Try it: Return copies of the lines below that mention "width".

Records for processing:
# # # # #

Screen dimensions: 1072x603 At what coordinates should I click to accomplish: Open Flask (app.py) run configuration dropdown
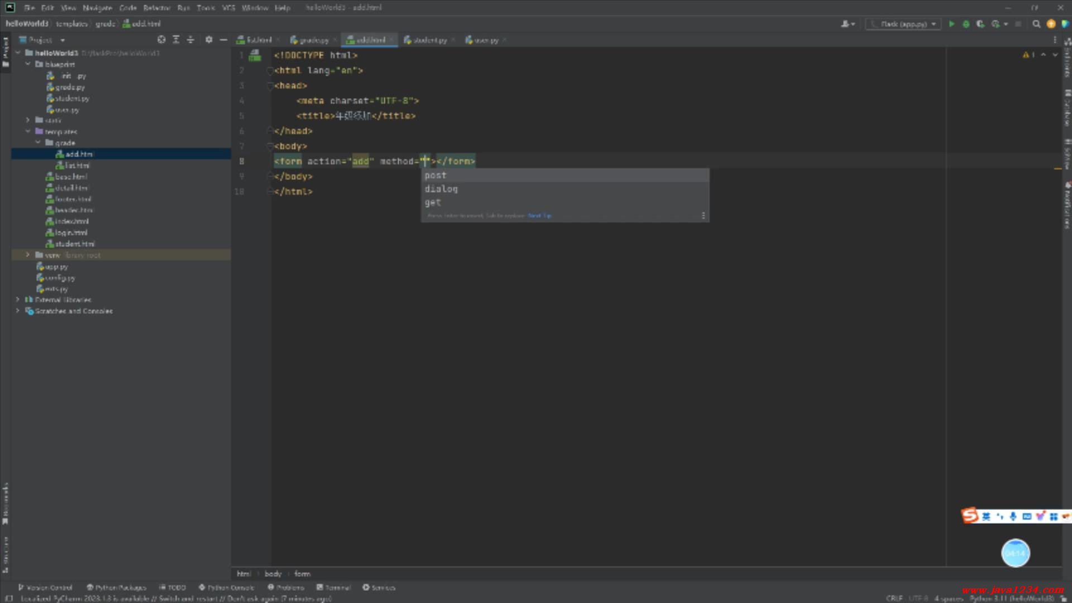click(903, 24)
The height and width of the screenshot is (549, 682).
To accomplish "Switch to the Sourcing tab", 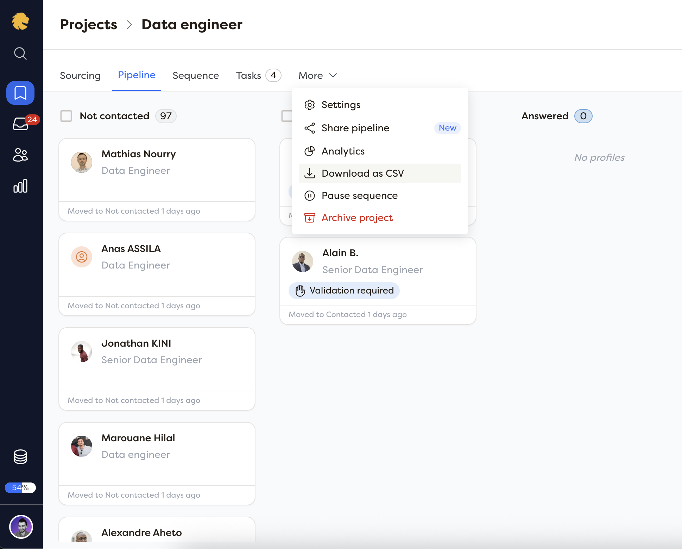I will pos(80,75).
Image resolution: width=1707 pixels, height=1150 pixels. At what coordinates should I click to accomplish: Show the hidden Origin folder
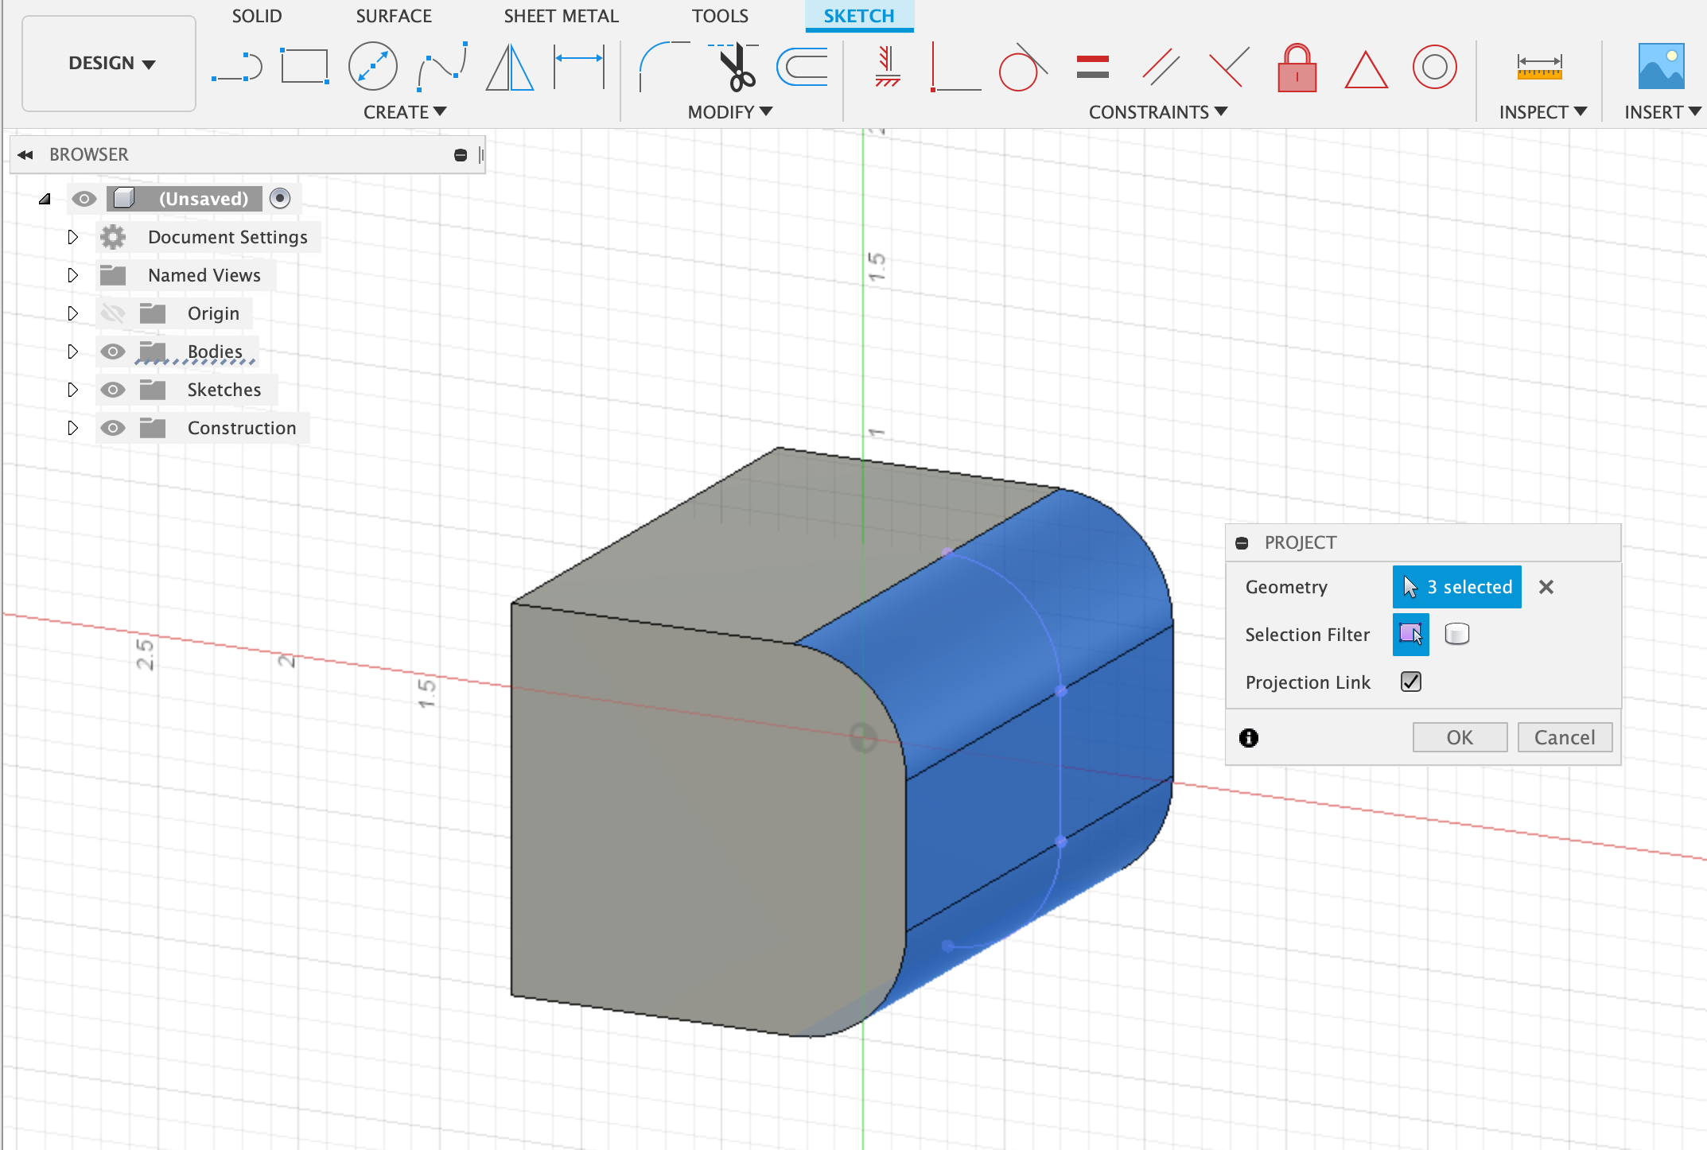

# # # # #

Answer space:
The height and width of the screenshot is (549, 682).
Image resolution: width=1707 pixels, height=1150 pixels. At what coordinates should I click to accomplish: Show the hidden Origin folder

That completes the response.